Photo: Jody Dole; Courtesy Star of Hope Foundation, Vinalhaven, Maine

Photo: Jody Dole; Courtesy Star of Hope Foundation, Vinalhaven, Maine

Photo: Jody Dole; Courtesy Star of Hope Foundation, Vinalhaven, Maine

Robert Indiana kept a series of illustrated journals during the late 1950s and 1960s, in which he discusses the development of his work as well as his daily life on Coenties Slip.

In his journal entry for February 1, 1962, Indiana records that it was "another cold, sub-freezing, snow-flurried day," and that he went uptown to see proofs of black and white photographs of his work. He writes that "some were good; others fair," and that he went ahead and ordered blowups so that art critic Gene Swenson would have images to choose from for an article he was planning on writing (the article, "The New American ‘Sign Painters’," was eventually published in the September 1962 issue of ARTnews). He then walked to the Museum of Art to see his painting The American Dream, I, which was part of Recent Acquisitions: Painting and Sculpture, and which was "hanging crooked again."

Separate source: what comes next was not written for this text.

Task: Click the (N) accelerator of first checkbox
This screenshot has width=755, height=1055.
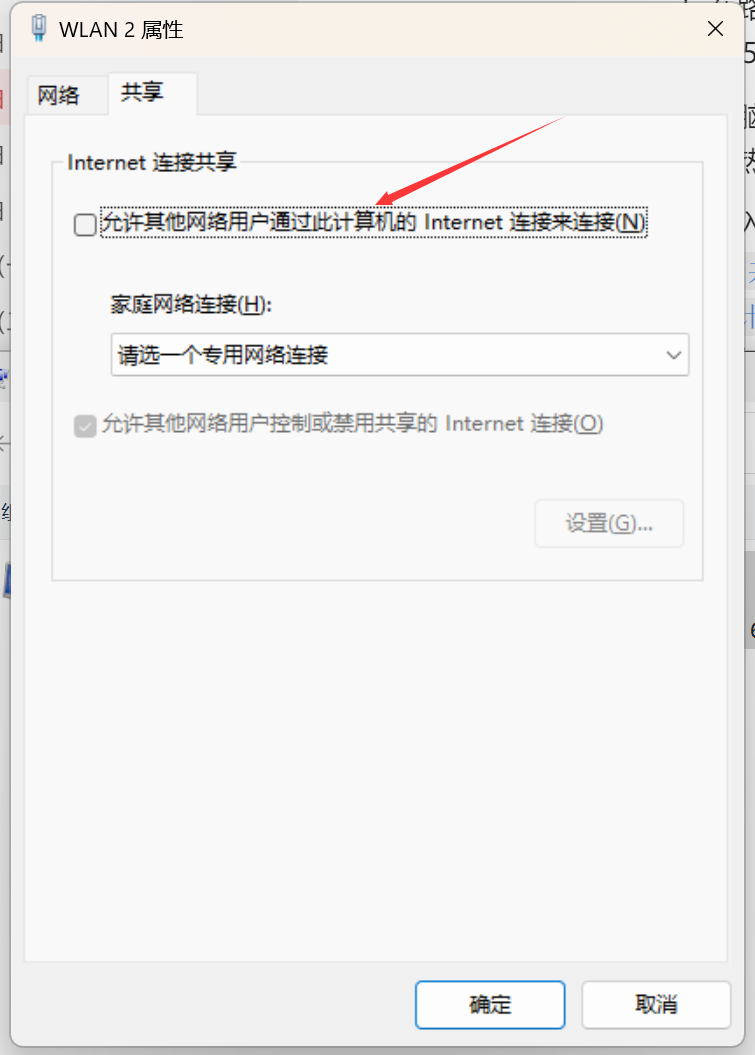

Indiana records that he took a taxi to Grand Central Station (to catch a train to Scarsdale, where he taught art classes at the Scarsdale Studio Workshop), and that his objective there was to finish a collage mural of Manhattan. Once back in New York City he was met by J. (his partner, fashion designer John Kloss), who had photographs of his construction Pumpkin, taken by Bill Kennedy. Indiana notes that he took a nap upon getting home, and that journalist and art historian Noel Frackman dropped by with an Eat drawing of his for him to sign.